Comments

  • The Cartesian Problem For Materialism

    I still haven't gotten the hang of the quote function here - bit of a counter intuitive platform...

    Anyway, not that it is important at all, and I can happily live with absolute logical proof of the existance of my mind (if not for anyone else's), but surely there is still room for some doubt. I mean there is something there pretty conclusively, but we can never be absolutely sure of what it is. Some random noise creating a momentary illusion of a cohesive mind. Something exists, maybe it's my mind. And anyway, I really don't think any of this as any crucial matter. In all important things - and maybe even in this - there will always be room for doubt, mostly very insignificant and unimportant room but still.
  • Martin Heidegger
    Cheers!
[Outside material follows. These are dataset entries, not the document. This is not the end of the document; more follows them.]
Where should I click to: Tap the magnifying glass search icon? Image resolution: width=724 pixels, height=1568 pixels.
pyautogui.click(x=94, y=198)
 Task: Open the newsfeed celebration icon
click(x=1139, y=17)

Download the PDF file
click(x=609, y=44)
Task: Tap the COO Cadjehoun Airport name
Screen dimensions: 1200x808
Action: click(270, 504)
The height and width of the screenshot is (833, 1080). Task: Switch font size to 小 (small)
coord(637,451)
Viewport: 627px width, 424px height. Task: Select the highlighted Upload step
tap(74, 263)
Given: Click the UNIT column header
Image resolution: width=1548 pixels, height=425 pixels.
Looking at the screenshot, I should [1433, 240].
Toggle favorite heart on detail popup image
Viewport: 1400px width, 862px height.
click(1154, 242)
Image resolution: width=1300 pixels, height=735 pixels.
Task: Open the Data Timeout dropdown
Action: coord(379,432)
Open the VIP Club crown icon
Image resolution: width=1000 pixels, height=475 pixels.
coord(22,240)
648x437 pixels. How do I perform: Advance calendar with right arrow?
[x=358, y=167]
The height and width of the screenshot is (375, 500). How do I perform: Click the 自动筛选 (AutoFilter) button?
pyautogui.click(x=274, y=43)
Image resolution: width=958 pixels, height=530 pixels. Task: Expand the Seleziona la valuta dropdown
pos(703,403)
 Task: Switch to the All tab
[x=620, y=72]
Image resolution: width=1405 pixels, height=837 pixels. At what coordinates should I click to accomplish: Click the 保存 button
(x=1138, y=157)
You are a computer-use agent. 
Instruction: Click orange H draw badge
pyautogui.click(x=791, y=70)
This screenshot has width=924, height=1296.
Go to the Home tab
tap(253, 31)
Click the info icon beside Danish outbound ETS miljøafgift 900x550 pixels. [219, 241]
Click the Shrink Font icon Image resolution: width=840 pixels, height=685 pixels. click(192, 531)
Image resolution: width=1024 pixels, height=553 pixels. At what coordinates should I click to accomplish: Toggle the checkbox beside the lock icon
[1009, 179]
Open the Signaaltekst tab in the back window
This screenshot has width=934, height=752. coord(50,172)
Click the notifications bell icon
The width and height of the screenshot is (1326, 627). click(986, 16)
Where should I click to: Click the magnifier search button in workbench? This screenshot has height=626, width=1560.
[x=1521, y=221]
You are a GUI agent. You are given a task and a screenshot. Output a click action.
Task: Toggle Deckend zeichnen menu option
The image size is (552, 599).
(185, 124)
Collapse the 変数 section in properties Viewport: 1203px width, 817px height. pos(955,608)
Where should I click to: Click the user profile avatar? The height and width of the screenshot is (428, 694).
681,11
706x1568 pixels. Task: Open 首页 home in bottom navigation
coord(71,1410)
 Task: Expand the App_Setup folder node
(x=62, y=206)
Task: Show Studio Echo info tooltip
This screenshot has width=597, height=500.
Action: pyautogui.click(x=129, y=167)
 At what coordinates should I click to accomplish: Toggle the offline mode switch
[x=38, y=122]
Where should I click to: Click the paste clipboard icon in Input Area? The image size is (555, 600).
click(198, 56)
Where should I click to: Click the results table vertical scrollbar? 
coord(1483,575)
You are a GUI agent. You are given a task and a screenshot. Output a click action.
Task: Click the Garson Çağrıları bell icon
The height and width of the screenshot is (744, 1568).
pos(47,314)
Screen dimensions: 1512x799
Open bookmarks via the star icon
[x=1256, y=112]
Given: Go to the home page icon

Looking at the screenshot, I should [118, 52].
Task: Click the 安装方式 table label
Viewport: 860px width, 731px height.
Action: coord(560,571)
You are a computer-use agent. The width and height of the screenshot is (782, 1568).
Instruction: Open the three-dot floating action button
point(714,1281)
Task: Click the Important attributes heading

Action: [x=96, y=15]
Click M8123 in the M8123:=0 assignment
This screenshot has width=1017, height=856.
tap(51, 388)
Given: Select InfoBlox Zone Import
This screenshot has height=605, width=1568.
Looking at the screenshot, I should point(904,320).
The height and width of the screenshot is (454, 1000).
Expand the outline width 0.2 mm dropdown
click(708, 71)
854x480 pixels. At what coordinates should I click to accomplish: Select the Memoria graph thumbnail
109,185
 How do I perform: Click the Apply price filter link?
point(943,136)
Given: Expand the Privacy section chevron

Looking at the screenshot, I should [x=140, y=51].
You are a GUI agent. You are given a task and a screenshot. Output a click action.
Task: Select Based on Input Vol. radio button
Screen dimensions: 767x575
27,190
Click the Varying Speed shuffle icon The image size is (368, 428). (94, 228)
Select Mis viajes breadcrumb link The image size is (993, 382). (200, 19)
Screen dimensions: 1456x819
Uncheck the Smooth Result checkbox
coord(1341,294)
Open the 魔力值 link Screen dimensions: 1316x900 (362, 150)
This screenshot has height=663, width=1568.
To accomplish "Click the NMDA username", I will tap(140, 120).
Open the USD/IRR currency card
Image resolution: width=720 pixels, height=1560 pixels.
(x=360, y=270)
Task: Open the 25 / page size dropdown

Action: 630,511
I didn't find any thread to introduce myself, so I just plunged in :)
  • The Cartesian Problem For Materialism
    The way our experience of being in the world is constituted precludes any absolute certainty. On the other hand both Descartes and Hume used front doors when departing buildings and not 4th floor windows. It doesn't seem very fruitful to doubt the solidity and predictability of the material world.
  • Martin Heidegger

    Oh, I have. Actually in my distant youth I engaged in long passionate debates about him and his obscure metaphysics. A long story. And he wasn't much of a Nazi, though unrepentant for whatever he was. But that Latin quote is apt nevertheless. Anyway, I think you are right, I have had my fill of him.
  • Martin Heidegger
    Parturiunt montes, nascetur ridiculus mus - Heidegger encapsulated. Yes, modern, materialistic experience can be pretty soul destroying and shallow, often is. Not as soul destroying and shallow though as some inexplicable hankering after some effing romantic "Blut und Boden". The solution makes the problem seem like a paradise.
  • Is the mind a fiction of the mind?
    I believe some researchers think that the mind is an evolutionarily useful illusion created by the brain: to deal with all the myriad stimuli a kind of a user interface has emerged and proved itself to be very useful. But in actual material fact that interface rises from the various and almost random physical brain states and is entirely secondary to them. There is no coherent "I", just momentary special effects to that effect, no continuity, no real will.

    I find this bit bleak and rather a partial view - and I am no expert on the science of cognition, but I have always found the idea quite intriguing.